== INFORMATION ==
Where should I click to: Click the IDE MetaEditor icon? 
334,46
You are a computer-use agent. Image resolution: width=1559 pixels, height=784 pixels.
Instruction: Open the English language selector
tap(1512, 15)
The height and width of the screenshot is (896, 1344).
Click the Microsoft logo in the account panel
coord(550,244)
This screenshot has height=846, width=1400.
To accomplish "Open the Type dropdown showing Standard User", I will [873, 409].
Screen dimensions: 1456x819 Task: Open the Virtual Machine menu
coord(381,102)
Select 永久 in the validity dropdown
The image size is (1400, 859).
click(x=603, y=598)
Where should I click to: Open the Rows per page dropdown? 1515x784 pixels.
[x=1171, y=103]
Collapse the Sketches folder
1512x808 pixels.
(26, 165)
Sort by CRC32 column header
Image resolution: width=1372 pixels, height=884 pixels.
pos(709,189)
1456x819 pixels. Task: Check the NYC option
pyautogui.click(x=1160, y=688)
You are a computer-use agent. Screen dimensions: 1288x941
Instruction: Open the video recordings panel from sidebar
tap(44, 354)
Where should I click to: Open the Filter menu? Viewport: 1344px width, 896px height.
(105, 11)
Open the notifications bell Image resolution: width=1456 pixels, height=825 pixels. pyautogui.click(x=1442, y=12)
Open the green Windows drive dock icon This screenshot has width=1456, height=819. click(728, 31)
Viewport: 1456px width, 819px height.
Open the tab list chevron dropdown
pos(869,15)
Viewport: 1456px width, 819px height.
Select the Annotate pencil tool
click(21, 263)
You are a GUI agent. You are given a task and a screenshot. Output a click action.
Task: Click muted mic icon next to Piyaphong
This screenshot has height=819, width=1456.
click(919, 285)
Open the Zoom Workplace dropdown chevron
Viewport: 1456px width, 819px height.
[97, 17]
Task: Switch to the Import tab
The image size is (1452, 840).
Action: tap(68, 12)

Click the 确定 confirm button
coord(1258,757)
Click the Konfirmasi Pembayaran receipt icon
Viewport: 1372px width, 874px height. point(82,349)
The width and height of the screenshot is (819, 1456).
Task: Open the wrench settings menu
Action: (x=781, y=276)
===
__WORK TO COMPLETE__.
Exact reproduction of every entry is needed.

__YOUR SOLUTION__.
Where should I click to: Click the IDE MetaEditor icon? 
334,46
You are a computer-use agent. Image resolution: width=1559 pixels, height=784 pixels.
Instruction: Open the English language selector
tap(1512, 15)
The height and width of the screenshot is (896, 1344).
Click the Microsoft logo in the account panel
coord(550,244)
This screenshot has height=846, width=1400.
To accomplish "Open the Type dropdown showing Standard User", I will [873, 409].
Screen dimensions: 1456x819 Task: Open the Virtual Machine menu
coord(381,102)
Select 永久 in the validity dropdown
The image size is (1400, 859).
click(x=603, y=598)
Where should I click to: Open the Rows per page dropdown? 1515x784 pixels.
[x=1171, y=103]
Collapse the Sketches folder
1512x808 pixels.
(26, 165)
Sort by CRC32 column header
Image resolution: width=1372 pixels, height=884 pixels.
pos(709,189)
1456x819 pixels. Task: Check the NYC option
pyautogui.click(x=1160, y=688)
You are a computer-use agent. Screen dimensions: 1288x941
Instruction: Open the video recordings panel from sidebar
tap(44, 354)
Where should I click to: Open the Filter menu? Viewport: 1344px width, 896px height.
(105, 11)
Open the notifications bell Image resolution: width=1456 pixels, height=825 pixels. pyautogui.click(x=1442, y=12)
Open the green Windows drive dock icon This screenshot has width=1456, height=819. click(728, 31)
Viewport: 1456px width, 819px height.
Open the tab list chevron dropdown
pos(869,15)
Viewport: 1456px width, 819px height.
Select the Annotate pencil tool
click(21, 263)
You are a GUI agent. You are given a task and a screenshot. Output a click action.
Task: Click muted mic icon next to Piyaphong
This screenshot has height=819, width=1456.
click(919, 285)
Open the Zoom Workplace dropdown chevron
Viewport: 1456px width, 819px height.
[97, 17]
Task: Switch to the Import tab
The image size is (1452, 840).
Action: tap(68, 12)

Click the 确定 confirm button
coord(1258,757)
Click the Konfirmasi Pembayaran receipt icon
Viewport: 1372px width, 874px height. point(82,349)
The width and height of the screenshot is (819, 1456).
Task: Open the wrench settings menu
Action: (x=781, y=276)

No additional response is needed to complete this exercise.